:: Data rows ::
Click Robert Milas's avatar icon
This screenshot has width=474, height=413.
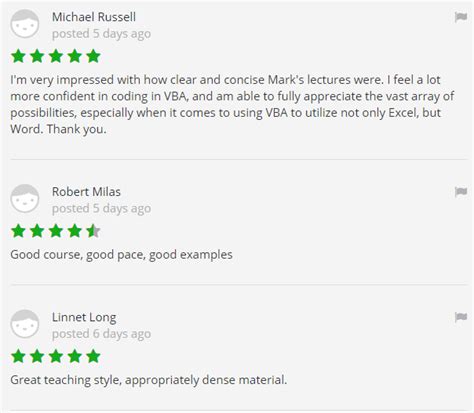click(x=25, y=199)
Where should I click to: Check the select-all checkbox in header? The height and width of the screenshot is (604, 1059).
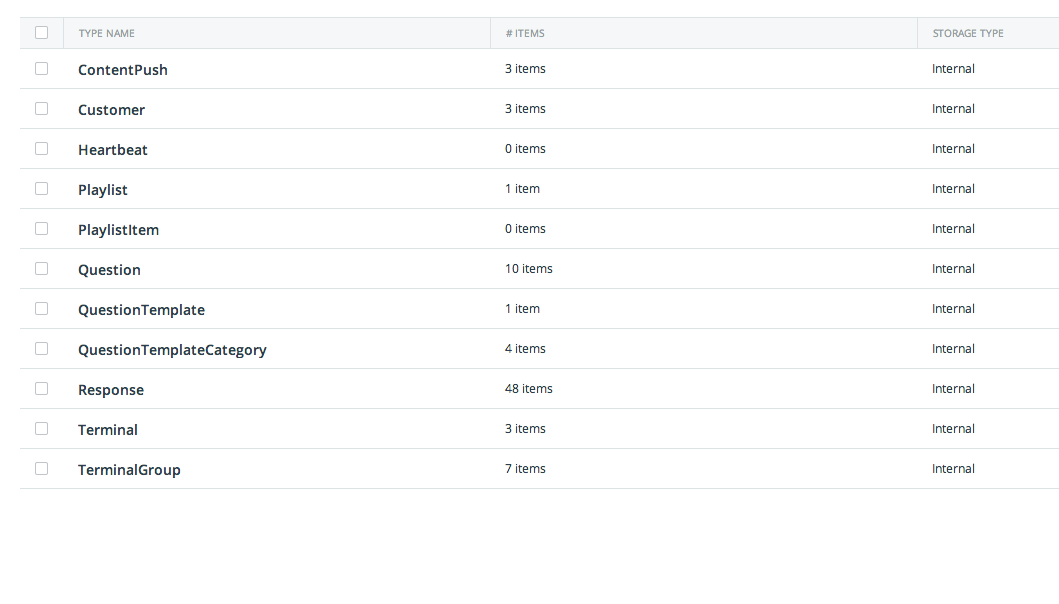41,32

:: Prompt ::
Rewrite the material with every occurrence of "screenshot" replaced by "image", leaving all other text unchanged and omitting the pictures.

:: Solution to the exercise ::
Click Robert Milas's avatar icon
This image has width=474, height=413.
click(x=25, y=199)
Where should I click to: Check the select-all checkbox in header? The height and width of the image is (604, 1059).
41,32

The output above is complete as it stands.